* _EXERCISE OBJECTIVE_: Repeat the data below word for word, omitting the picture.
** Start SUPPLIED RECORDS **
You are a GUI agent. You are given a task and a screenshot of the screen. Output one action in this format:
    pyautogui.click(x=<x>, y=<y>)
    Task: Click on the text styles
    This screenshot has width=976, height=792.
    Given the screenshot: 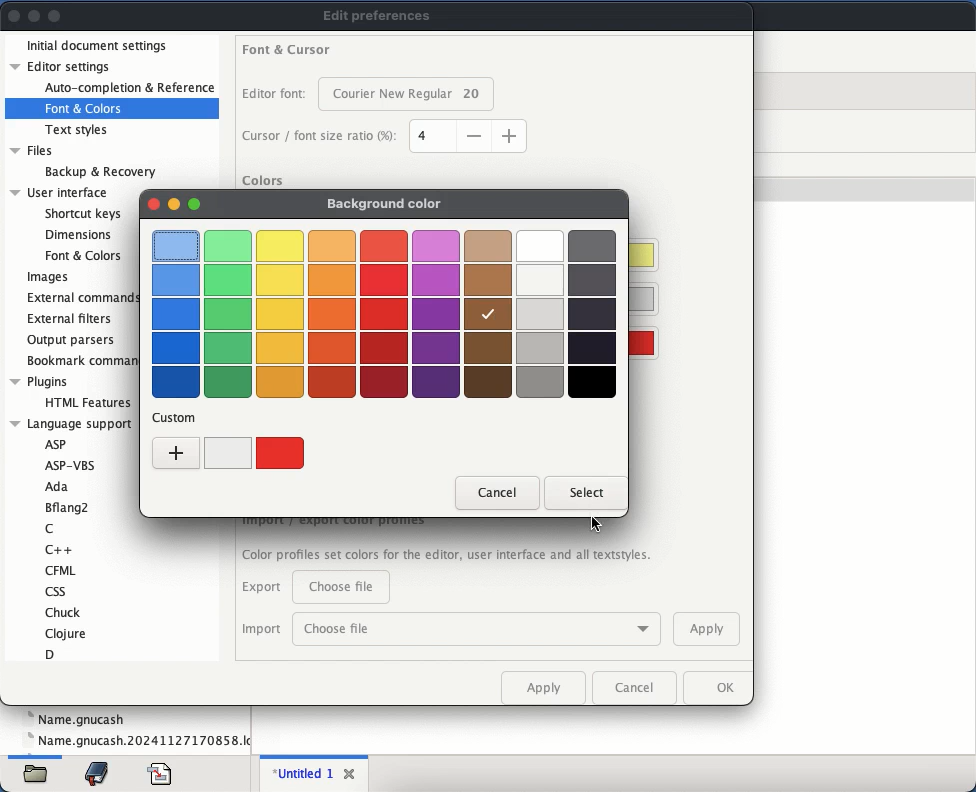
** End SUPPLIED RECORDS **
* _WORKED ANSWER_:
You are a GUI agent. You are given a task and a screenshot of the screen. Output one action in this format:
    pyautogui.click(x=<x>, y=<y>)
    Task: Click on the text styles
    This screenshot has width=976, height=792.
    Given the screenshot: 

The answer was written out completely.